MacLennan S1, Imamura M1, Dahm P2, Neuberger M2, Reeves B3, MacLennan G4, Omar M1, McClinton S5, Griffiths L6, N’Dow J7
1Academic Urology Unit, University of Aberdeen, Aberdeen, UK, 2Department of Urology, College of Medicine, University of Florida, Gainesville, Florida, USA, 3Faculty of Medicine and Dentistry, University of Bristol, UK, 4Health Services Research Unit, University of Aberdeen, UK, 5Urology Department, NHS Grampian, Aberdeen Royal Infirmary, Aberdeen, UK, 6Department of Cancer Studies and Molecular Medicine, University of Leicester, Clinical Sciences Unit, Leicester General Hospital, Leicester, UK, 7Urology Department, NHS Grampian, Aberdeen Royal Infirmary, and Academic Urology Unit, University of Aberdeen, Aberdeen, UK

Background: In instances where randomised controlled trials (RCT) are impossible or have not been conducted, clinical recommendations and decision-making must rely on other evidence. If systematic reviewers decide to include non-randomised studies (NRS), it is imperative to use a standard method to assess and communicate the risk of bias (RoB) in NRS.

Objectives: To pilot a RoB tool for NRS and make it commensurate with GRADE.

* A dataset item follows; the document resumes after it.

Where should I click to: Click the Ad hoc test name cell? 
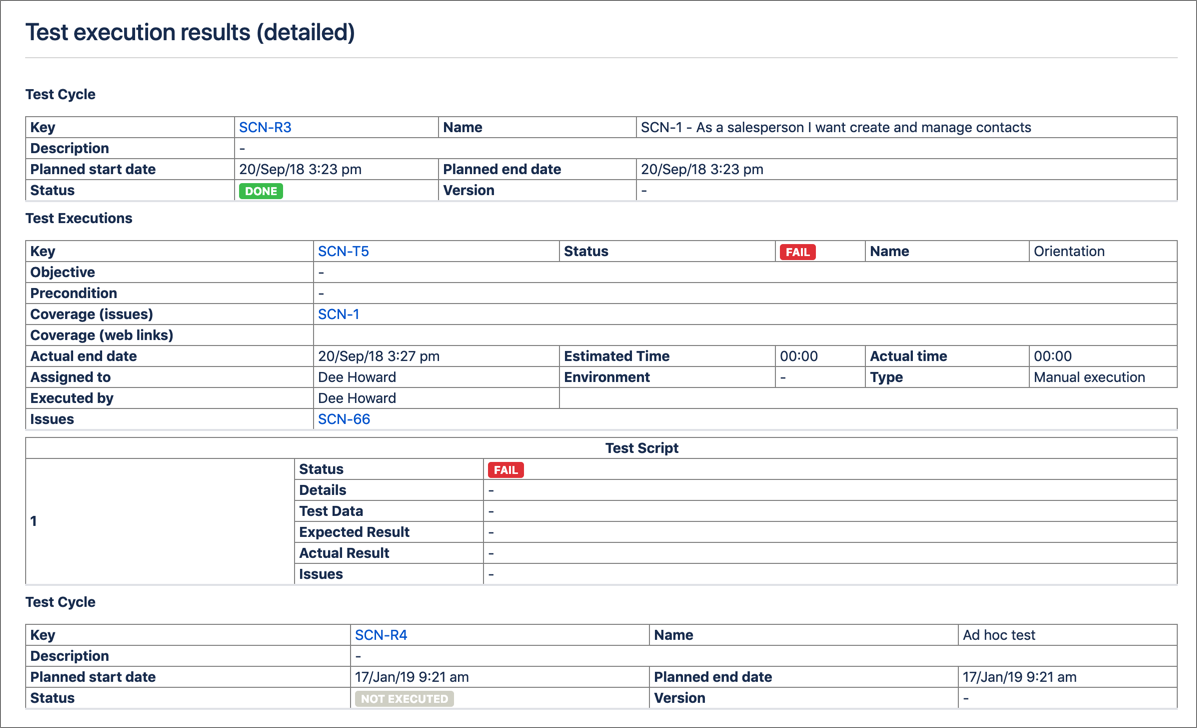999,635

Methods: An extended version of the Cochrane RCT RoB tool was applied to NRS. This included an additional item on the risk of findings of an NRS being explained by confounding. Each pre-specified confounding factor was assessed on the precision of measurement, baseline imbalance, and quality of case-mix adjustment, on 5-point scales. Imbalance was judged by clinical consensus, while other items were assessed by two independent reviewers. Mean 'adjustment’ scores per outcome across studies were used to determine the quality of evidence according to GRADE. The tool was applied to 33 NRS retrieved for a systematic review of surgical interventions for localised renal cancer.

Results: The initial 5-point scale was unwieldy and lead to disagreement among reviewers. We created scoring guidelines and re-piloted. RoB scores were tabulated rather than aggregated to indicate where likely biases were located. All NRS were rated as either 'low’ or 'very low’ on GRADE; however, determining an appropriate cut-off required considerable judgement.

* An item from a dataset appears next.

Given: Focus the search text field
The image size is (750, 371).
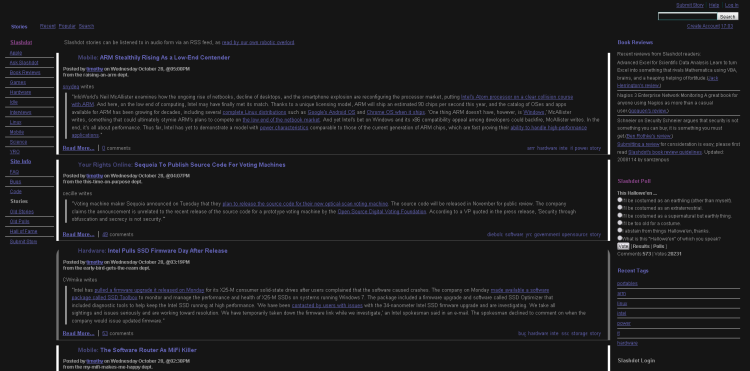Looking at the screenshot, I should tap(687, 17).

Conclusions: Compared with RoB assessment in RCT, assessment of NRS was more difficult and increased required time and expertise resources. In areas where the quality of studies is known to be very low, the added time and complexity may make the assessment not worthwhile. Presentation of the large amount of information generated by this tool is challenging. Further research needs to strike a balance of making a 'brief’ and 'easy’ version while addressing complex methodological issues inherent in NRS.